La jeune Inde
QUE LES HINDOUS PRENNENT GARDE
Bihar est la terre promise de la Non-Coopération; l’Union Hindoue Musulmane de Bihar est proverbiale. Je suis donc très malheureux d’apprendre qu’elle est soumise à une rude épreuve et ne pourra peut-être la supporter plus longtemps. Tous les chefs responsables, Hindous et Musulmans, qui ne sont pas portés à s’affoler, m’ont déclaré qu’il leur fallait un effort presque surhumain pour empêcher des troubles hindous-musulmans de se produire. Ils m’ont informé que certains Hindous avaient dit au peuple que j’avais défendu la viande à tous les Hindous et à tous les Musulmans; et parfois même la viande et le poisson étaient enlevés de force par des végétariens trop zélés.

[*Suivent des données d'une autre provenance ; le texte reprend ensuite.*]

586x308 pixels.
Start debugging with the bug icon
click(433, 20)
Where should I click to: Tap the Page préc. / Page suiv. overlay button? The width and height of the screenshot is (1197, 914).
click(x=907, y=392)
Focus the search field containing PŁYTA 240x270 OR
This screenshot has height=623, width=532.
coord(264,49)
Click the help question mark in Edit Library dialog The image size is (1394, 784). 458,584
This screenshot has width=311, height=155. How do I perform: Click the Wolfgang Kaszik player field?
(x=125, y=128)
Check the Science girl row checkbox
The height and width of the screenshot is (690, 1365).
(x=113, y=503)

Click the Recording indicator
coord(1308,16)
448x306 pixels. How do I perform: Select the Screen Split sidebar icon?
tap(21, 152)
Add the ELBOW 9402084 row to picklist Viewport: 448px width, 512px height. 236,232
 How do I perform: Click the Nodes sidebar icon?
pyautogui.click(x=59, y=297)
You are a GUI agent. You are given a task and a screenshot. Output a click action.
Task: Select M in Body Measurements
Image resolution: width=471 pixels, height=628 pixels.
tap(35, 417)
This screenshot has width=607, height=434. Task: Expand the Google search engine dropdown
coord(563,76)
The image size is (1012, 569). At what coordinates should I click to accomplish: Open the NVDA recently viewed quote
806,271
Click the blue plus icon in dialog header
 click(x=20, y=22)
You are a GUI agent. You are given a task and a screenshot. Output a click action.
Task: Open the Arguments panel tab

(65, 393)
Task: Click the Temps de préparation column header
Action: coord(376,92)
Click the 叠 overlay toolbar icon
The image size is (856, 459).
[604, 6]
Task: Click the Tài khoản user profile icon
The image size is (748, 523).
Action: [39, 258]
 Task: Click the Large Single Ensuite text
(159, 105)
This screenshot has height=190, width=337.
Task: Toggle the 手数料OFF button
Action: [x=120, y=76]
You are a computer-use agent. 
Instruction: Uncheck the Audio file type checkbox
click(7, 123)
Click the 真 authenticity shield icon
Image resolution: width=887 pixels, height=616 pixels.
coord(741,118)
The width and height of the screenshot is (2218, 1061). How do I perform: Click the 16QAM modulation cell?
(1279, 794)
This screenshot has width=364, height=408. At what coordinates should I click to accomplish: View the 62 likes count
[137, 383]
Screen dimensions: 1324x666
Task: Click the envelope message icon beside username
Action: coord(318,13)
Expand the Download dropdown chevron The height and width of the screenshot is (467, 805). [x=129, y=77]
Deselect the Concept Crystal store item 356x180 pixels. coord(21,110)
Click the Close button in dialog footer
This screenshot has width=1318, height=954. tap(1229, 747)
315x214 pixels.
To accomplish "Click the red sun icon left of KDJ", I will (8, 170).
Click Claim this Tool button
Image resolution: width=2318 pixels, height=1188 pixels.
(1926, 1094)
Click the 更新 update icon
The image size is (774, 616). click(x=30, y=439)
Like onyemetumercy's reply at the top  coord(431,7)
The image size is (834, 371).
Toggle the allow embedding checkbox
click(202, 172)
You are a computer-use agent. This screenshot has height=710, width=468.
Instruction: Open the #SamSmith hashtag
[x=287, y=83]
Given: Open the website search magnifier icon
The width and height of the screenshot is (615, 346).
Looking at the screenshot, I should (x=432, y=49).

Je sais qu’on se sert souvent de mon nom illégalement, mais c’est bien la plus nouvelle façon de s’en servir mal à propos. On sait en général que je suis un végétarien convaincu et que je veux réformer l’alimentation. Mais on ne sait pas aussi généralement qu’Ahimsa s’étend aux êtres humains comme aux animaux inférieurs et que je fréquente couramment ceux qui mangent de la viande.
Je ne tuerais pas un être humain pour protéger une vache, mais je ne tuerais pas une vache pour protéger une existence humaine si précieuse qu’elle fût. Inutile de dire que je n’ai donné à personne l’autorisation de prêcher le végétarianisme comme faisant partie de la Non-Coopération. Je suis persuadé que nous n’atteindrons jamais notre but si une propagande quelconque s’accompagne de violence. Les Hindous ne doivent pas obliger les Musulmans à ne pas manger de viande ni même de bœuf. Les Hindous végétariens n’ont pas le droit de forcer les autres Hindous à s’abstenir de viande, de volaille et de poisson. Je n’essayerais pas de rendre l’Inde sobre à la pointe de l’épée. Rien ne porte atteinte au moral de la nation comme la violence. La peur est arrivée à faire partie du caractère national. Les Non-Coopérateurs feront une grande faute s’ils cherchent à convertir les gens par la violence; et s’ils emploient dans leur propagande la moindre coercition, ils feront le jeu du Gouvernement[85].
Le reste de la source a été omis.